* **Requirement**
Swap "How do I perform" for "How can I carry out" throughout the listing below and leave everything else unchanged. Leave out the pictures when you give the lines again.

Extracted records
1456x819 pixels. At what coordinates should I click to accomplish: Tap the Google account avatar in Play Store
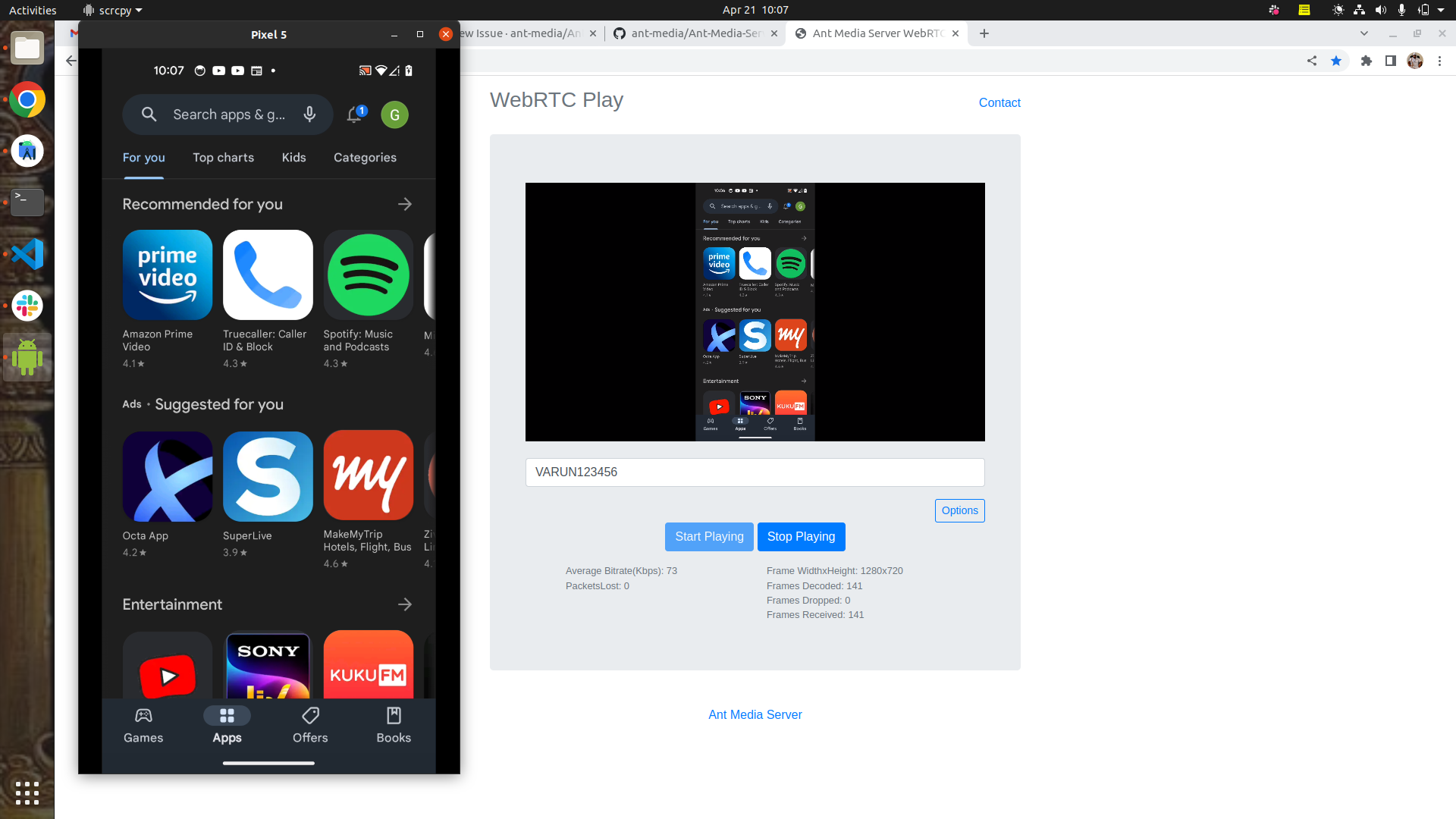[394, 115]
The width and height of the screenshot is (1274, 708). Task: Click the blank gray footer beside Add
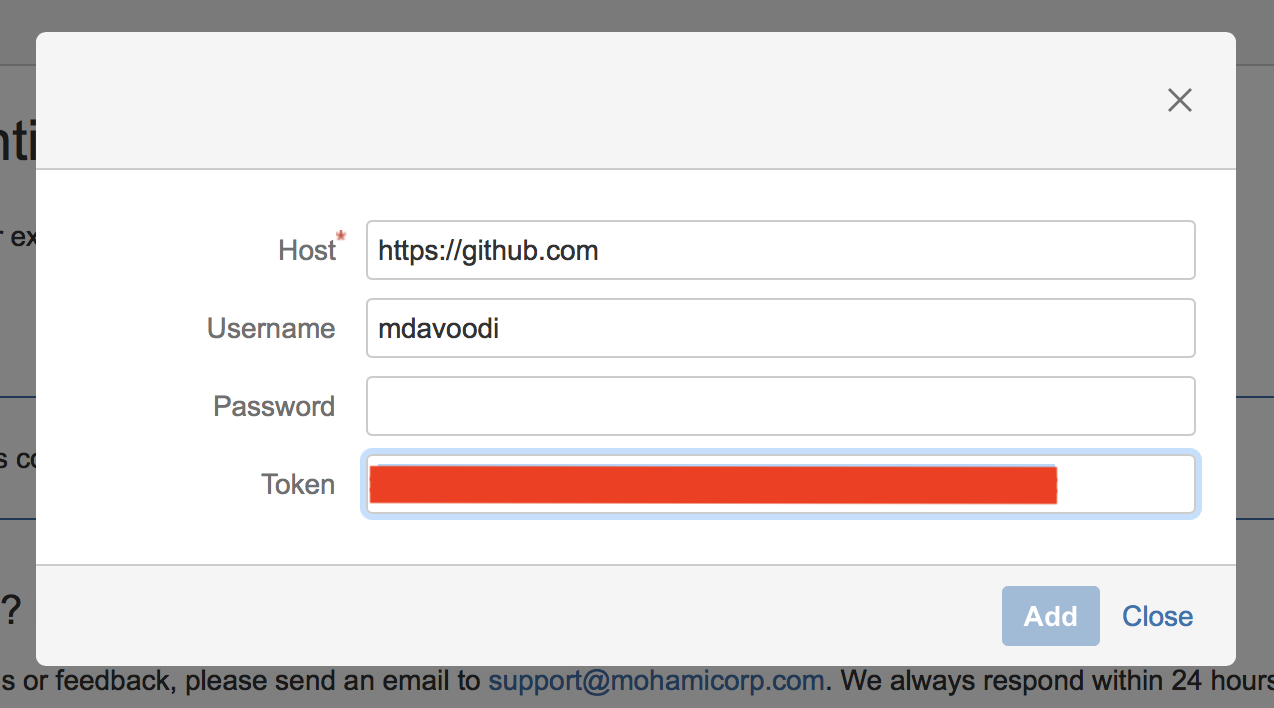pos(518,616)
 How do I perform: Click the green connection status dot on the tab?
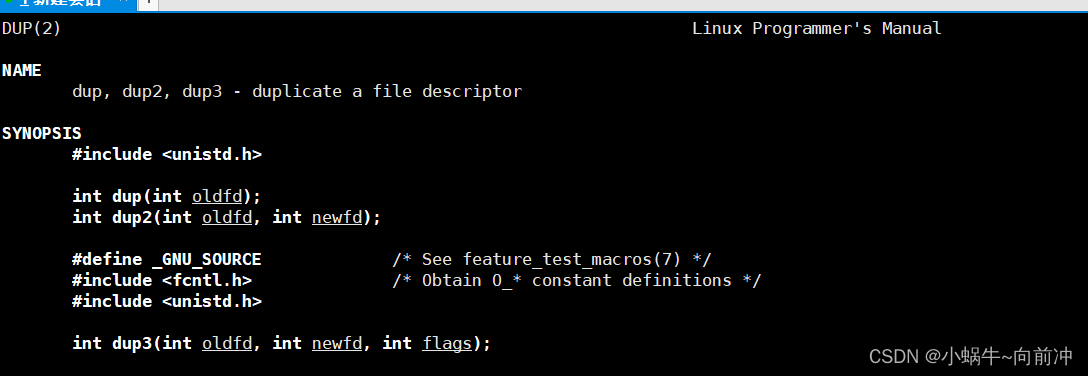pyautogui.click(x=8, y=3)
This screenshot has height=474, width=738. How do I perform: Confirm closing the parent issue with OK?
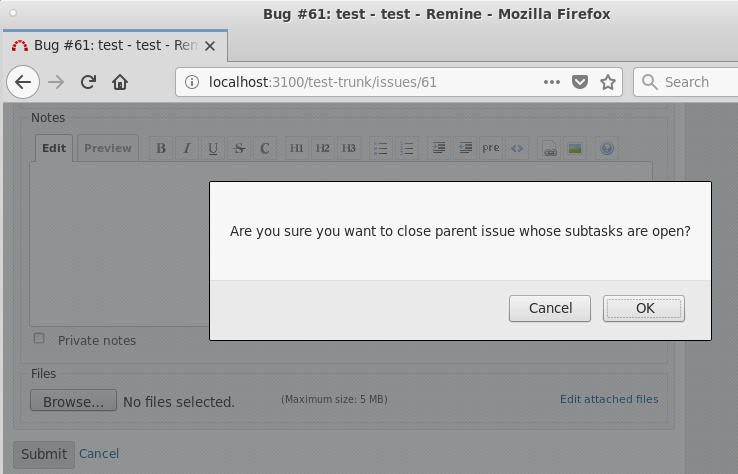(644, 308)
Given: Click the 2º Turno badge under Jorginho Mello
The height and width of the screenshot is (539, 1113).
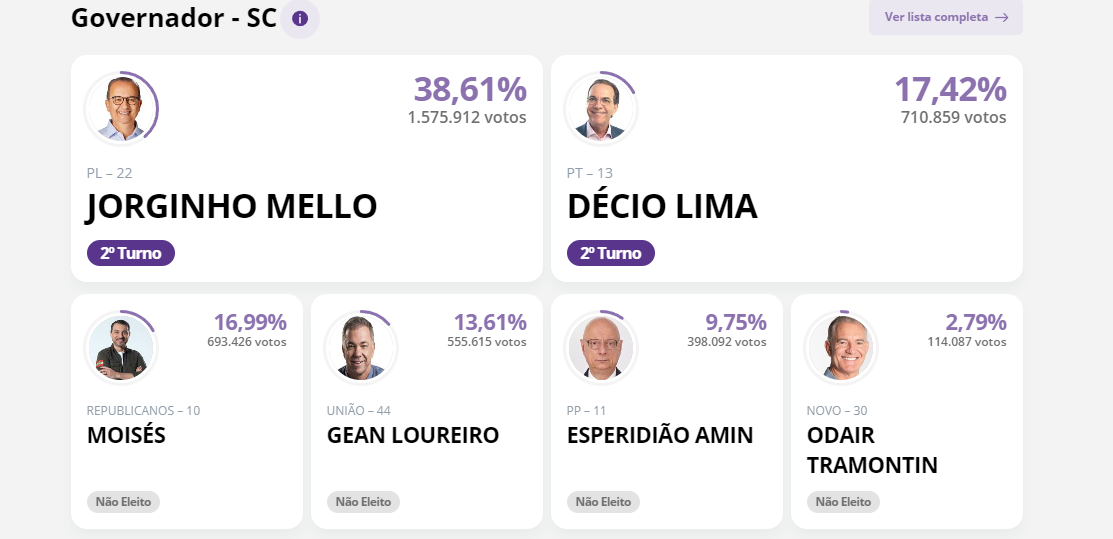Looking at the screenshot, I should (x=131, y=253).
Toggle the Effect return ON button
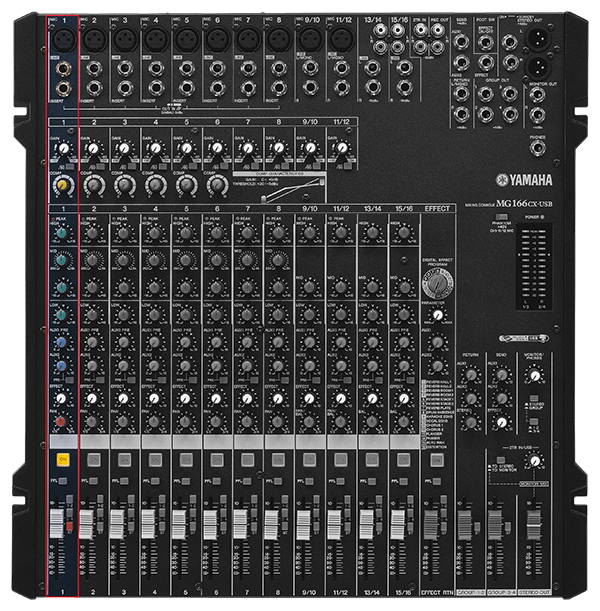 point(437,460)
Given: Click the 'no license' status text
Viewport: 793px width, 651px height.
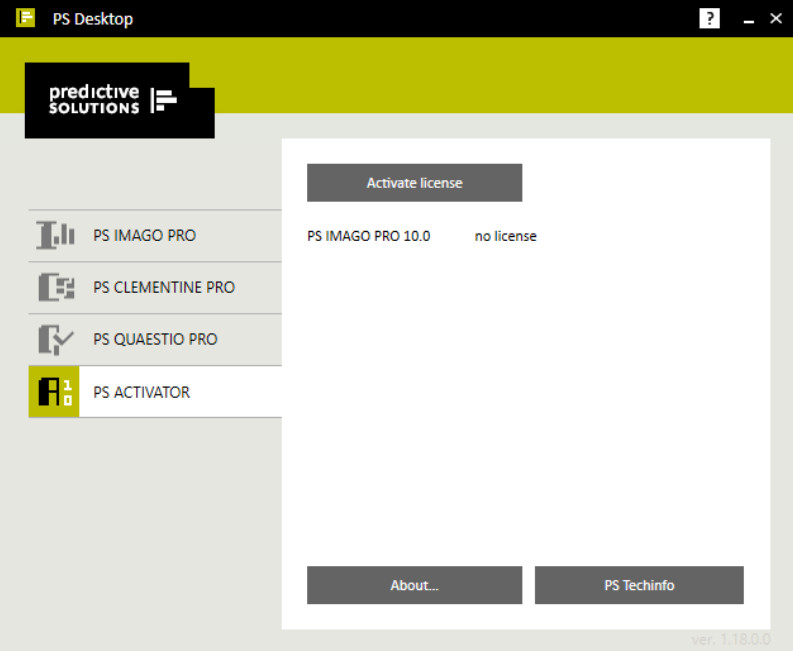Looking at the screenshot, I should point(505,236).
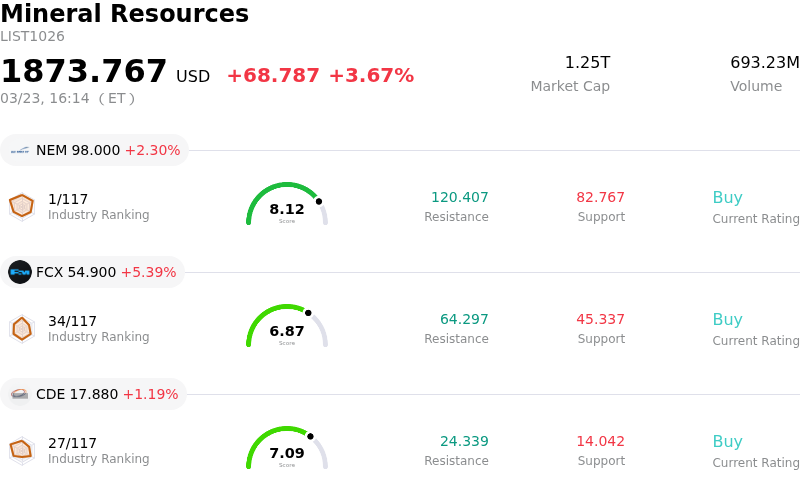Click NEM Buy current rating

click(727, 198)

* **The result**
1456x819 pixels. At what coordinates should I click to accomplish: Tap the Google account avatar in Play Store
[394, 115]
The width and height of the screenshot is (1274, 708). Task: Click the blank gray footer beside Add
pos(518,616)
 How can I carry out: Click the green connection status dot on the tab?
pyautogui.click(x=8, y=3)
This screenshot has height=474, width=738. How can I carry out: Confirm closing the parent issue with OK?
(644, 308)
Given: Click the 2º Turno badge under Jorginho Mello
The height and width of the screenshot is (539, 1113).
Looking at the screenshot, I should (x=131, y=253).
Toggle the Effect return ON button
 point(437,460)
Given: Click the 'no license' status text
Viewport: 793px width, 651px height.
Looking at the screenshot, I should point(505,236).
Click NEM Buy current rating

click(727, 198)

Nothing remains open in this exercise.